Bütün yetkilerin merkezde, yani iç bölgede toplanması otoriter rejimlere temel oluşturur. Bu durumda çoğulcu ve katılımcı demokrasinin en temel unsuru olan dikey güçler ayrılığı sözkonusu olmaz. Avrupa, bölgeler Avrupası iken, Türkiye katıksız bir merkeziyetçi devlet olarak kaldı. Atanmış vali ve kaymakamlar ve onların emrindeki memurlar üzerinden kolonyal bir idari vesayet sistemi uygulandığından, yerelde demokrasinin ve bireyin katılımcı bir yolla inşası mümkün olmadı.

Türkiye tek kişinin merkezdeki bütün yetkileri kullandığı bir sisteme geçince yatay güçler ayrılığı da ortadan kalkmış oldu.

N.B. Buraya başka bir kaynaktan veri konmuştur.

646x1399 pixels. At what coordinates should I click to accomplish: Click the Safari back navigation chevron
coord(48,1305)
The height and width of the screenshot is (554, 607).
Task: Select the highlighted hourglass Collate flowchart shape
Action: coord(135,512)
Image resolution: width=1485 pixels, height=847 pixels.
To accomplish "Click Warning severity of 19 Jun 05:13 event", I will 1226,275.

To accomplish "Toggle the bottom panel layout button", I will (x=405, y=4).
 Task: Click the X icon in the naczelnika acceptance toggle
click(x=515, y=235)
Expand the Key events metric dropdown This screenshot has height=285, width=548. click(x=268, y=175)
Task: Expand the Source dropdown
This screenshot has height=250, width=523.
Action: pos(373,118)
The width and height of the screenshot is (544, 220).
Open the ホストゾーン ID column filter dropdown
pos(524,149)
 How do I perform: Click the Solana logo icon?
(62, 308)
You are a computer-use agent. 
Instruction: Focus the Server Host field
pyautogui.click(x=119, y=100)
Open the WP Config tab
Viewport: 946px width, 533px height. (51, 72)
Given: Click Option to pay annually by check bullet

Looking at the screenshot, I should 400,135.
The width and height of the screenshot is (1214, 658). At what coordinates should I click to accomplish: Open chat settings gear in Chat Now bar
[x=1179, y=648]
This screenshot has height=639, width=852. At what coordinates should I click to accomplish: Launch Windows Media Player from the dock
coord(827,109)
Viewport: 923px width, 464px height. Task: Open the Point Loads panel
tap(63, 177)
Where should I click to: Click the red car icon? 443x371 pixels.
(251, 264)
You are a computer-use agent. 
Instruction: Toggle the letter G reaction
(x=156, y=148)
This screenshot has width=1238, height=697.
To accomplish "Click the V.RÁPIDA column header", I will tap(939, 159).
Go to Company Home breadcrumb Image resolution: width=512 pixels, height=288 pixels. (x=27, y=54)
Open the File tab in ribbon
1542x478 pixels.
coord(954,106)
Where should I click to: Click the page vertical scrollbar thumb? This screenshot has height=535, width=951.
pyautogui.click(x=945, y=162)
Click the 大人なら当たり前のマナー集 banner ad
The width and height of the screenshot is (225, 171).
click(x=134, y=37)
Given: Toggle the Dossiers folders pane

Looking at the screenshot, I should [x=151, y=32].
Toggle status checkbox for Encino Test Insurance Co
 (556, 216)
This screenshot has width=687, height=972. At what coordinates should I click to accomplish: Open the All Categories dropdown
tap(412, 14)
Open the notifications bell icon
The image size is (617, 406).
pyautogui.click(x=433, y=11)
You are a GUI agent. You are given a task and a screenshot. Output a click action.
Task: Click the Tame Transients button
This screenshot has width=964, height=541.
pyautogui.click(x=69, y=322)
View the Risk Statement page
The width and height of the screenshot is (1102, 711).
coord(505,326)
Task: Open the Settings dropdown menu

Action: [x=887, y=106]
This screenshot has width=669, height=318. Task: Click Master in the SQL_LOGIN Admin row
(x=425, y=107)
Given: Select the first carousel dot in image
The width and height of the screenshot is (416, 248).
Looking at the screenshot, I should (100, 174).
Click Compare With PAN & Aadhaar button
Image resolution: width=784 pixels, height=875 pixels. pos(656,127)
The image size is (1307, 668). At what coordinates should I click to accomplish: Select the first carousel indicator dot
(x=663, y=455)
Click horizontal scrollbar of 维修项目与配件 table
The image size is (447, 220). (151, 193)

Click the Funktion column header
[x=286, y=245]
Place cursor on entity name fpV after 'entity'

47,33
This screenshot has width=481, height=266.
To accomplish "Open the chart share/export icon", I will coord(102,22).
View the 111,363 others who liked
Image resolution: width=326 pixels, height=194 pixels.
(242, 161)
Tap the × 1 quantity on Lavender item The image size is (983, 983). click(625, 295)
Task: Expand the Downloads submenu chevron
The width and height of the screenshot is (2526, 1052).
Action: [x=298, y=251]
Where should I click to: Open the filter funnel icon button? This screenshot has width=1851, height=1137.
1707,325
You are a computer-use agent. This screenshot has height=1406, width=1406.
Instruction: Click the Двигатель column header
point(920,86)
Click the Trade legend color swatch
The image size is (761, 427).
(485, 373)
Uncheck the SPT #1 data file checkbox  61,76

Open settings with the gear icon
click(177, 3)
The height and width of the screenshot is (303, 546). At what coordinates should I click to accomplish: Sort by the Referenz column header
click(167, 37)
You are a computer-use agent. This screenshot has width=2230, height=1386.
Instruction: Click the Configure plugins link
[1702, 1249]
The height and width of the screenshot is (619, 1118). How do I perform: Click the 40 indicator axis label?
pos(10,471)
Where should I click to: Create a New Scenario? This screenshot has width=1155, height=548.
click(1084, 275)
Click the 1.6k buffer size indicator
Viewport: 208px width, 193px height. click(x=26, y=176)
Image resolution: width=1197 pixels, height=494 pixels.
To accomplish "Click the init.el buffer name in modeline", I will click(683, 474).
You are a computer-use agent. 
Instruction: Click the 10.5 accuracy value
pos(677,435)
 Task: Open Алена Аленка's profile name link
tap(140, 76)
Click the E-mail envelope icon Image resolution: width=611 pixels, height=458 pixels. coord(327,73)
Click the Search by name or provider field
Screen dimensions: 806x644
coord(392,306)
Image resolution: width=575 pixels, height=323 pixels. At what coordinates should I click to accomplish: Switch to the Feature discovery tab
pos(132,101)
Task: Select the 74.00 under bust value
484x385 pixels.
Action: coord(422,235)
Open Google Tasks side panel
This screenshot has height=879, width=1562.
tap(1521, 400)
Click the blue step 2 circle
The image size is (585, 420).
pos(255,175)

Kendi atadığı ve parlamentoya hesap vermeyen bakanlarla birlikte tek başına, güçlü bir şekilde kalan yürütme denetimsiz kaldı. Yasama organı işlevsizleştirilirken, yargı organı bağımsızlığını ve tarafsızlığını kaybetti, hukuk güvenliği yitirildi.

Bu dönemde de önemli bir toplumsal desteğe sahip HDP'yi kriminalize etme çabaları, partinin seçimlerde kazandığı belediye başkanlıklarına keyfi kayyım atamaları yapılması, eş başkanlarının siyasi nedenlerle tutuklanması, Kürtlerle çoğulcu, katılımcı, özgürlükçü bir demokrasi inşasında işbirliği yapılmaması Beşinci Cumhuriyet'te de hiçbir şeyin değişmediğini, hatta daha kötüye gittiğini göstermekte.

Cumhuriyet sahih bir rejimi inşa edebilme ve onu demokrasiyle taçlandırma becerisini gösteremedi, tekçi, yasakçı ve ötekileştirici ideolojisini dayatıp, işbirliği-uzlaşma yolunu kapattı.

Böyle bir cumhuriyetin yaratacağı alternatif de bu nitelikte olacaktı. Cumhuriyet merkeze geleni kendisine benzetirken sahih bir cumhuriyet olma ve demokrasiye evrilme şansını da kaybetti.

Michel Foucault'nun dediği gibi, "bir yerde herkes birbirine benziyorsa; orada kimse yok demektir".